Louis Theroux is the antidote to the idea that to be a successful journalist you have to go the Jeremy Paxman route of barking at people. With his kindness, compassion and lightness of communicative touch, he brings out people who would cower or harden in confrontations with old-school interrogators. He is the Columbo of documentarians, disarming subjects with his eccentricities and willingness to let others wield the upper hand.
Most of all he is curious and motivated to expose the truth behind controversy. And his ‘truths’ are not narrow and neat packages. They are the shades of a person, who they are and how they feel. He is not out to pin blame or to cry ‘aha!’ as he unmasks and humiliates. He is out to bring towering figures down to a conversational human level. Above all, he is a gifted and fearless conversationalist.
From an audience perspective he is the ideal guide to dark or shady matters. His playful quirks and deadpan humour give viewers a reasons to stay as he gets to know paedophiles, the criminally insane or Max Clifford. I first saw him in the flesh when he conducted a Q&A with Joshua Oppenheimer after a screening of The Look of Silence. It was an event that was beamed across 100 plus cinemas and marked a big push by the distributor to get this important film out to a wider audience. Genocide isn’t a theme where most mainstream cinema audiences are inclined to confront. They need an incentive, and Theroux is just that. It’s hard to conceive of a more charming trojan horse that could smuggle heavy documentary subjects to audiences under the guise of entertainment.

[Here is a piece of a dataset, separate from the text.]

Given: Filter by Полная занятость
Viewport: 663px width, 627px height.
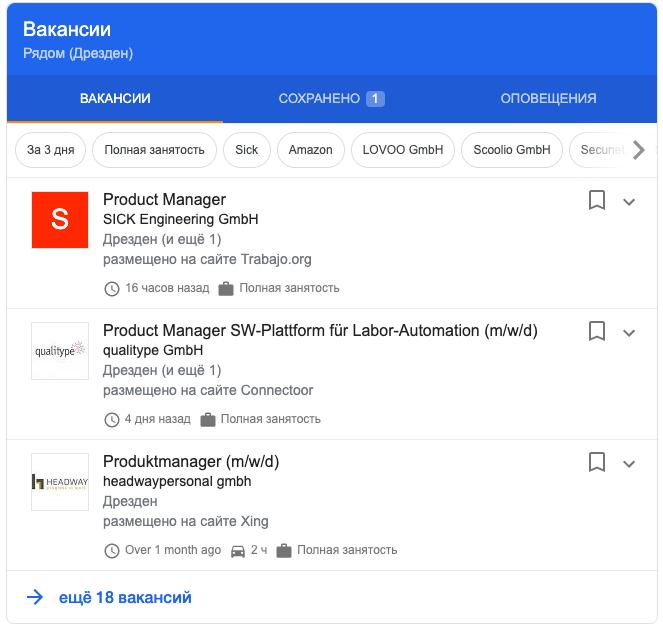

He has shown with his new feature, My Scientology Movie, that he is as capable of working at a feature length as he is within a TV hour, and that he can play evocatively with conventional form. Unsurprisingly, no one from The Church of Scientology presented themselves to be psychologically explored by Theroux. So, inspired by Oppenheimer’s The Act of Killing, he has used information provided by ex-members to reconstruct the costly ‘auditing’ and ‘training’ that takes place within the organisation. Most entertainingly, actors are lined up to play Church of Scientology leader, David Miscavige and its most famous member, Tom Cruise, using existing speeches as audition scripts.
Former inspector general of the Religious Technology Centre (aka Scientology), Marty Rathbun oversees and guides the casting, providing insights that are funny because they are startling. [“All these guys that you would like, they’re not Miscavige.”] He and Theroux make for an unlikely pair of movie-makers. One: lanky, charming and established. The other: burly, assertive and touched by other-worldliness caused by decades of living a secret life. Together they produce a troubling vision of the mechanics of mass brainwashing but, as ever with Theroux, the USP is humour.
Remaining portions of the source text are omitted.